Peptid-Konkurrenz-Assays sind weit verbreitet in einer Vielzahl von molekularen und immunologischen Experimenten verwendet. Dieses Papier beschreibt eine detaillierte Methode für einen in vitro- Oligopeptid-konkurrierenden Kinase-Assay und die damit verbundenen Validierungsverfahren, die nützlich sein können, um spezifische Phosphorylierungsstellen zu finden.
Die Proteinphosphorylierung an bestimmten Stellen bestimmt ihre Konformation und Interaktion mit anderen Molekülen. So beeinflusst die Proteinphosphorylierung biologische Funktionen und Eigenschaften der Zelle. Derzeit ist die häufigste Methode zur Entdeckung von Phosphorylierungsstellen durch Flüssigchromatographie / Massenspektrometrie (LC / MS) -Analyse, ein schnelles und empfindliches Verfahren. Allerdings werden relativ labilile Phosphatreste oft aus Phosphopeptiden während des Fragmentierungsschrittes freigesetzt, was oft falsch-negative Signale ergibt. In solchen Fällen wäre ein herkömmlicher in vitro -Kinase-Assay unter Verwendung von ortsgerichteten Mutanten genauer, aber diese Methode ist mühsam und zeitaufwändig. Daher kann ein alternatives Verfahren unter Verwendung von Peptidwettbewerb vorteilhaft sein. Das Konsensuserkennungsmotiv der 5'-Adenosinmonophosphat-aktivierten Proteinkinase (AMPK) wurde 1 etabliert und wurde unter Verwendung eines Positions-Scanning-Peptid-Bibliotheks-Asss validiertAy 2 Somit könnten AMPK-Phosphorylierungsstellen für ein neuartiges Substrat vorhergesagt und durch die Peptidwettbewerbsassays bestätigt werden. In diesem Bericht beschreiben wir die detaillierten Schritte und Verfahren für den in vitro- Oligopeptid-konkurrierenden Kinase-Assay durch die Veranschaulichung der AMPK-vermittelten Kernfaktor-Erythroid-2-verwandten Faktor 2 (Nrf2) -Phosphorylierung. Um die Phosphorylierungsstelle zu authentifizieren, führten wir einen sequentiellen In-vitro -Kinase-Assay unter Verwendung einer ortsspezifischen Mutante durch. Insgesamt liefert der Peptid-Konkurrenz-Assay ein Verfahren zum Screening mehrerer potentieller Phosphorylierungsstellen und zur Identifizierung von Stellen für die Validierung durch die Phosphorylierungsstellen-Mutanten.

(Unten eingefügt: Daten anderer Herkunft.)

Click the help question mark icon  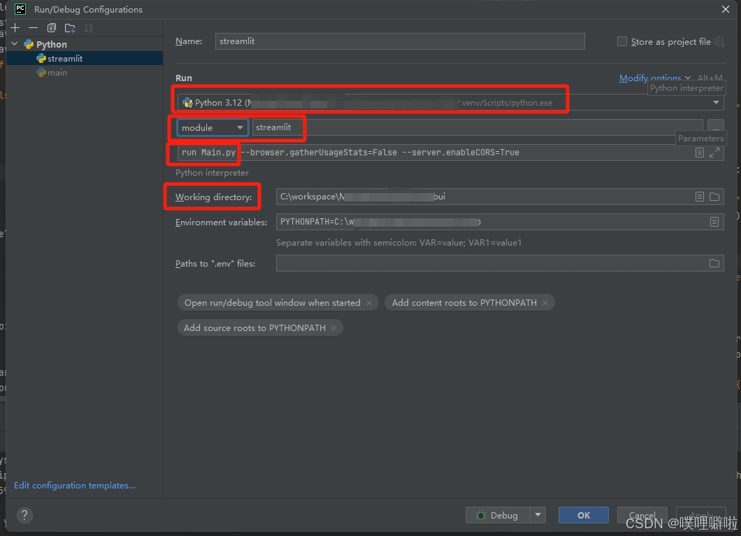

Die Proteinphosphorylierung an einem spezifischen Rückstand spielt eine wichtige Rolle in einem breiten Spektrum zellulärer Prozesse. Somit erfordert ein Verständnis von Signalisierungsnetzwerken die Identifizierung spezifischer Phosphorylierungsstellen. Darüber hinaus bestimmt die Phosphorylierungsstelle die Wirkung auf die Proteinfunktion, da einzelne Domänen innerhalb eines Proteins unterschiedliche Strukturen und Funktionen besitzen. Die Aktivität des Kernfaktor-Erythroid-2-Faktors 2 (Nrf2), ein wichtiger Antioxidans-Transkriptionsfaktor, wird durch Phosphorylierung an verschiedenen Stellen bidirektional reguliert. Unsere Studien konzentrierten sich auf die Kinasen, die die Phosphorylierung von Nrf2 katalysieren. Die Stressreaktion von Nrf2 gegen oxidative Herausforderung erfolgt rasch, vor allem durch Phosphorylierung am Serin 40 und vermittelt durch die Proteinkinase C (PKC) -δ, die Nrf2 3 , 4 aktiviert. Umgekehrt katalysiert Fyn die hemmende Phosphorylierung von Nrf2 bei Tyrosin 568 zur engen Kontrolle der Aktivität 5 .
Die häufigste Methode zur Entdeckung von Phosphorylierungsstellen ist die Flüssigchromatographie / Massenspektrometrie (LC / MS) -Analyse. Auf diese Weise können schnelle und hochempfindliche Phosphorylierungsstellen-Mapping-Daten erzeugt werden. Allerdings hat es mehrere technische Einschränkungen, die oft falsch-negative Signale erzeugen. Schlechte Sequenzabdeckung tritt häufig in der LC / MS-Analyse auf. Um Phosphorylierungsstellen zu identifizieren, sind Informationen über die maximale Aminosäureabdeckung eines Proteins erforderlich 6 . Die Proteolyse des Proteins von Interesse mit mehreren Proteasen während des Verdauungsschrittes kann bei der Verbesserung der Sequenzabdeckung hilfreich sein. Ein weiteres Hindernis für die Identifizierung von Phosphorylierungsrückständen ist der leichte Verlust an Phosphorsäure, der häufig für Serin- und Threonin-phosphorylierte Peptide 6 , 7 beobachtet wird . Labile Phosphatreste sind oftAus Phosphopeptiden während des Fragmentierungsprozesses freigesetzt 7 . Die zweite Option bei der Suche nach Phosphorylierungsstellen ist die Verwendung eines Peptid-Mikroarray-Verfahrens. Es ist möglich, die Kinase-Zielstellen unter Verwendung eines Mikroarray-Chips, der Peptidfragmente enthält, die von einem Protein von Interesse abgeleitet sind, zu screenen. Aufgrund des Ausrüstungsbedarfs für die Herstellung und Detektion eines Mikroarray-Chips wird das Peptid-Mikroarray-Verfahren jedoch als zeitaufwändig und teuer angesehen.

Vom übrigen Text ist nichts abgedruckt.